>> Begin Article

Participant Perceptions
Response frequencies for the feedback questions were summarized and compared across design conditions. It was anticipated that adaptive item selection/ strict social desirability balancing would result in more difficult choices, increasing the perceived frequencies of seeing adjective pairs that were equally like the participants/equally socially desirable, as well as lowering the expected success in faking good.
Results
Empirical Study
Measurement Precision
To model the effect of adaptive item selection and social desirability balancing on SEMs, a two-way analysis of variance (ANOVA) with type III sums of squares and unbalanced design was conducted (using the “Anova” function in the “car” package in R, Fox & Weisberg, 2019). Furthermore, the Tukey HSD test (using the “HSD.test” function in the “agricolae” package in R, de Mendiburu, 2020) was conducted to compare the mean SEMs across the four design conditions and place them into groups that are not significantly different. Analysis was conducted for each of the six scales independently using all cases in the sample. Results for all scales are summarized in Table 3 (ANOVA) and Table 4 (mean SEMs, with subscripts showing Tukey HSD adjusted significance group assignments). Visually, the full distributions of SEMs across all individuals in each of the four conditions are shown in Figure 1. The sample mean SEMs for each scale as the test progressed are shown in the top panel of Figure 2. The final achieved mean SEMs by estimated trait values are shown in Figure 3 (for each scale, participants were placed into bins of width 0.5 of the latent trait metric according to their estimated scores, and mean SEMs were plotted for bins with at least 10 participants). The individuals’ mean SEMs (i.e., average SEM across all six scales for each participant) were plotted against the Euclidean distance between their estimated score profile and the origin (i.e., the starting location of adaptive item selection) in Figure 4.

>> End Article
>> Begin Collected material

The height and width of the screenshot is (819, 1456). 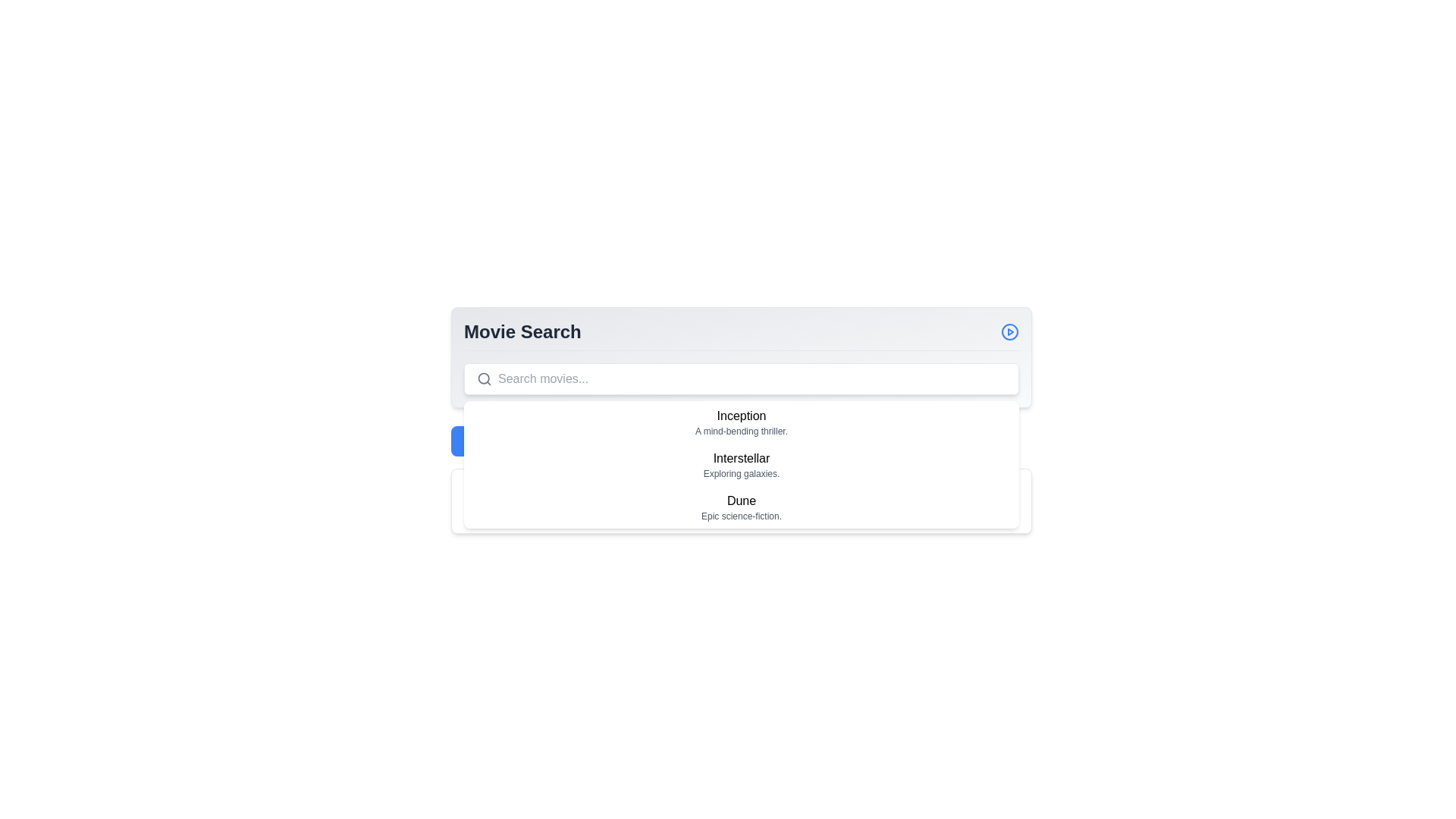 I want to click on text label 'Exploring galaxies.' located below the title 'Interstellar' in the dropdown list, so click(x=742, y=472).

>> End Collected material

**Work instructions:** Carry on the passage on adaptive item selection and social desirability balancing from its final sentence.

**Answer to the problem:**
SEMs by Design Conditions for the Empirical Sample.

Sample Mean SEMs by Test Length and Design Conditions for the Empirical and Simulated Samples.

Sample Mean SEMs by Trait Values and Design Conditions for the Empirical Sample.

Profile Mean SEMs by Distance From the Origin and Design Conditions for the Empirical Sample.
Two-Way ANOVA of SEMs by Item Selection and Social Desirability Balancing.
Note. H = Honesty-Humility; E = Emotionality; X = eXtraversion; A = Agreeableness; C = Conscientiousness; O = Openness to Experience; SEM = standard errors of measurement. Partial eta squared effect sizes for type III ANOVA were computed using the “eta_squared” function in package “effectsize” (Ben-Shachar et al., 2020), with contrast coding handled by function “aov_car” in package “afex” (Singmann et al., 2021).
Sample Mean SEMs by Design Conditions.
Note. AL = adaptive with lenient social desirability balancing, AS = adaptive with strict social desirability balancing, NL = nonadaptive but optimal with lenient social desirability balancing, NS = nonadaptive but optimal with strict social desirability balancing; SEM = standard errors of measurement. For each of the six scales, mean SEMs with the same subscript letter are not significantly different.
Adaptive conditions tended to achieve significantly (Table 3) but only very slightly lower (Table 4) mean SEMs compared with nonadaptive but optimal conditions with the same social desirability balancing criteria. Only Emotionality, eXtraversion and Openness to Experience scales showed visible improvements when adaptive item selection was used (Figure 2). It appeared that the advantage of adaptive item selection was more prominent at certain trait values in certain scales (Figure 3). Regardless of design conditions, the score profiles further away from the origin tended to have larger mean SEMs compared with profiles nearer to the origin, but adaptive item selection helped to counter this effect (Figure 4).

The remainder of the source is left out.